* _Instructions for the task_
Each line from the one containing "Select lap 11 row number" through the last line of the data below should be printed exactly, please, with any pictures omitted.

# # # # # # #

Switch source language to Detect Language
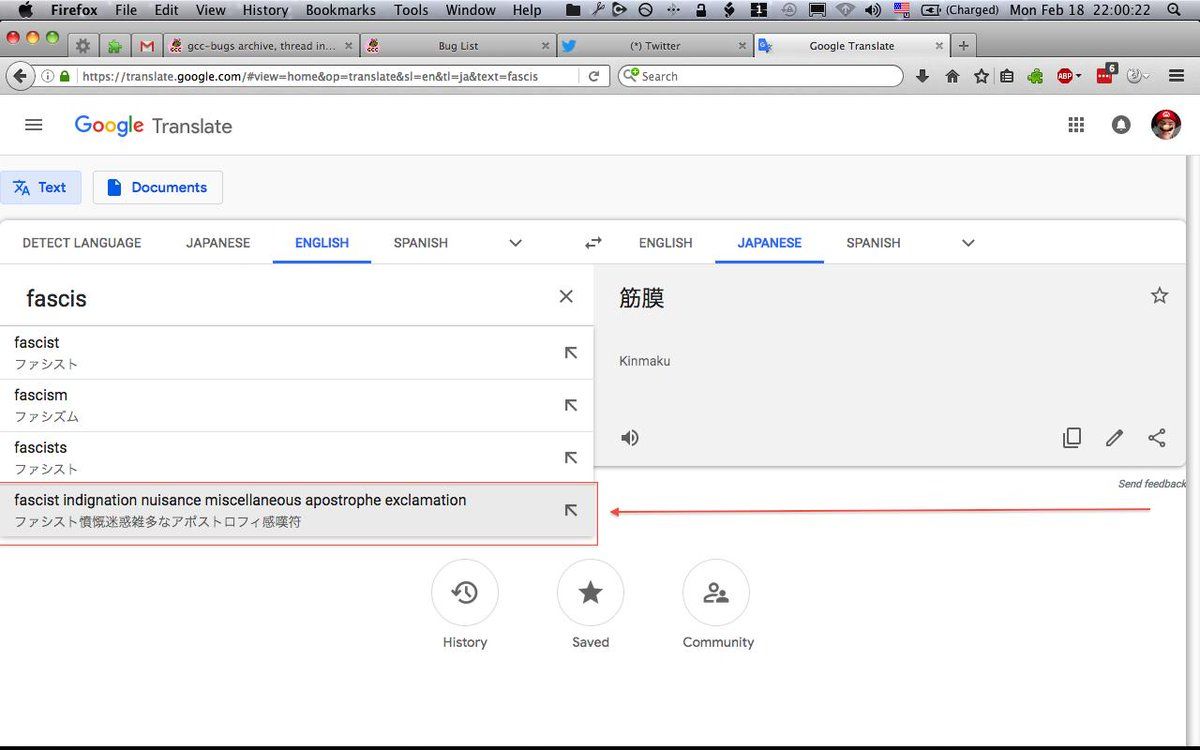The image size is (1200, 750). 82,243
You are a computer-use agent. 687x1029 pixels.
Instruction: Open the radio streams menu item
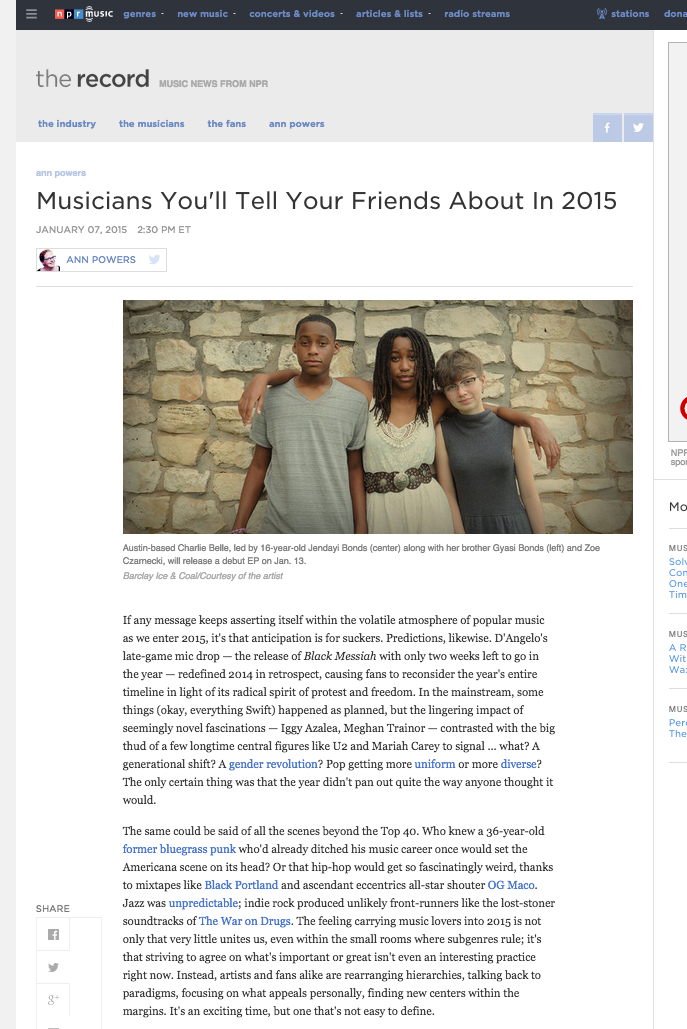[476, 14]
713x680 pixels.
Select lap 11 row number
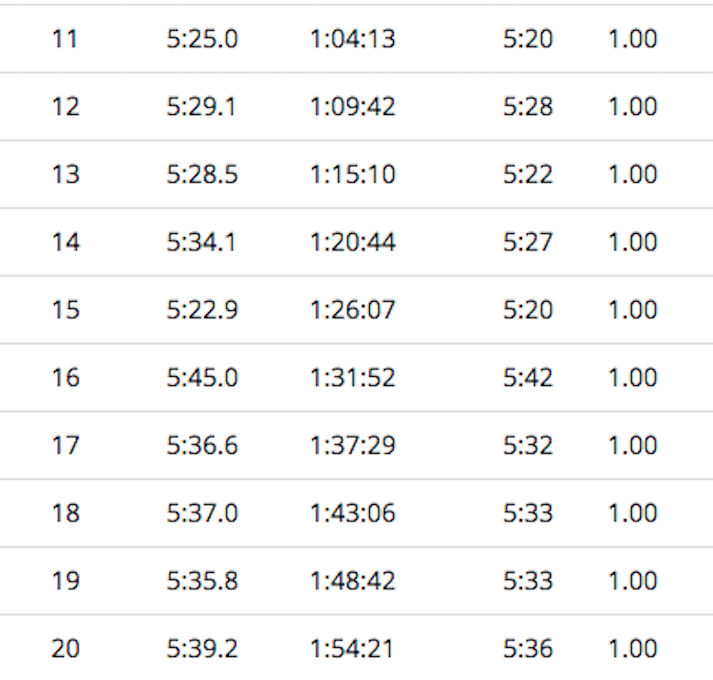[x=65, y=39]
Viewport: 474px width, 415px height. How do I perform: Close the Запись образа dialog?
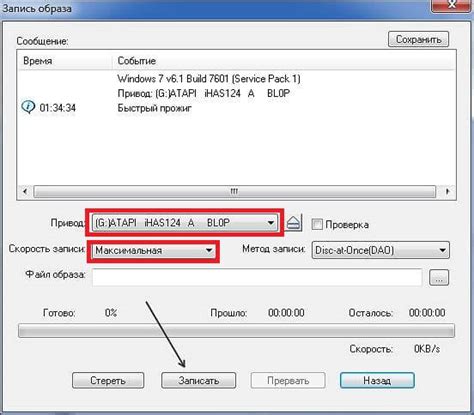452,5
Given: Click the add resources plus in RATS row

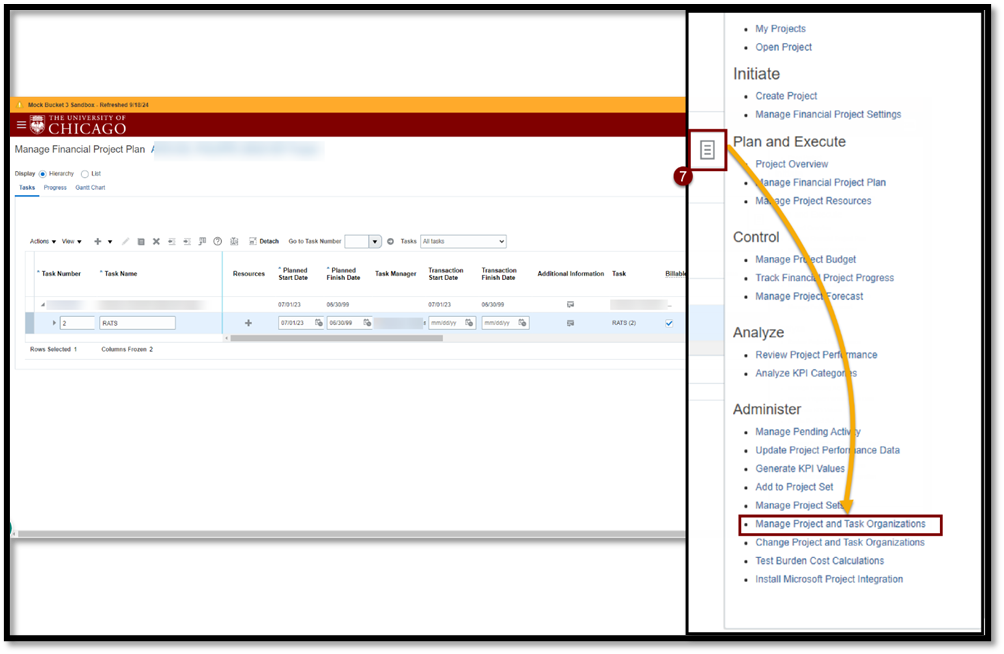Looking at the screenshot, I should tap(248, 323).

# # # # # # #

* _The completed task_
Select lap 11 row number
[x=65, y=39]
Viewport: 474px width, 415px height. How do I perform: Close the Запись образа dialog?
452,5
Given: Click the add resources plus in RATS row

Looking at the screenshot, I should tap(248, 323).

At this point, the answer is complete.